There is a generic problem with insn scheduling uncovered by the
combination of UNSPEC_VOLATILE RTX and memory_barriers, as implemented
on alphaev56-unknown-linux-gnu:
(define_expand "memory_barrier"
[(set (match_dup 0)
(unspec:BLK [(match_dup 0)] UNSPEC_MB))]
""
{
operands[0] = gen_rtx_MEM (BLKmode, gen_rtx_SCRATCH (Pmode));
MEM_VOLATILE_P (operands[0]) = 1;
})
(define_insn "*mb_internal"
[(set (match_operand:BLK 0 "" "")
(unspec:BLK [(match_dup 0)] UNSPEC_MB))]
""
"mb"
[(set_attr "type" "mb")])
The problem is, that UNSPEC_VOLATILEs do not represent insn blockage for
patterns having only memory operands, such as "*mb_internal" pattern
above. The core of the problem can be traced to sched-deps.c, around
line 2137, where UNSPEC_VOLATILEs don't flush pending list of memory
loads and stores.
This problem manifest itself in wrong insn scheduling on alpha target.
For following testcase:
--cut here--
static int icount;
void test (void)
{
#pragma omp atomic
icount++;
}
--cut here--
gcc -O2 -fopenmp generates:
test:
.frame $30,0,$26,0
mb # 16 *mb_internal [length = 4]
ldgp $29,0($27) # 25 *prologue_ldgp_1 [length = 4]
$test..ng:
.prologue 1
lda $1,icount # 5 *movdi_nofix/5 [length = 4]
$L3:
ldl_l $2,0($1) # 18 load_locked_si [length = 4]
addl $2,1,$2 # 19 *addsi_internal/1 [length = 4]
stl_c $2,0($1) # 20 store_conditional_si [length = 4]
beq $2,$L3 # 21 *bcc_normal [length = 4]
mb # 22 *mb_internal [length = 4]
ret $31,($26),1 # 29 *return_internal [length = 4]
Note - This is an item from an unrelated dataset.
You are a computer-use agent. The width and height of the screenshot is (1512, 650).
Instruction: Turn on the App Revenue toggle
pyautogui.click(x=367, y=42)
Please note, how "mb" passed "ldgp" instruction, defined as:
(define_insn "*prologue_ldgp_1"
[(set (match_operand:DI 0 "register_operand" "=r")
(unspec_volatile:DI [(match_operand:DI 1 "register_operand" "r")
(match_operand 2 "const_int_operand" "")]
UNSPECV_LDGP1))]
""
"ldgp %0,0(%1)\n$%~..ng:"
[(set_attr "cannot_copy" "true")])
"mb" was also scheduled above alternate function entry point, resulting
in all sorts of "interesting" effects for certain optimization levels.
In addition, moving insn before ldgp confuses alpha linker to load wrong
GP value, leading to SEGV.
Attached patch teaches scheduler to flush pending lists of memory loads
and stores for UNSPEC_VOLATILEs, preventing insns that have only memory
operands to pass UNSPEC_VOLATILE insns. Patched gcc then generates
correct code:
test:
.frame $30,0,$26,0
ldgp $29,0($27) # 25 *prologue_ldgp_1 [length = 4]
$test..ng:
.prologue 1
mb # 16 *mb_internal [length = 4]
lda $1,icount # 5 *movdi_nofix/5 [length = 4]
$L3:
ldl_l $2,0($1) # 18 load_locked_si [length = 4]
addl $2,1,$2 # 19 *addsi_internal/1 [length = 4]
stl_c $2,0($1) # 20 store_conditional_si [length = 4]
beq $2,$L3 # 21 *bcc_normal [length = 4]
mb # 22 *mb_internal [length = 4]
ret $31,($26),1 # 29 *return_internal [length = 4]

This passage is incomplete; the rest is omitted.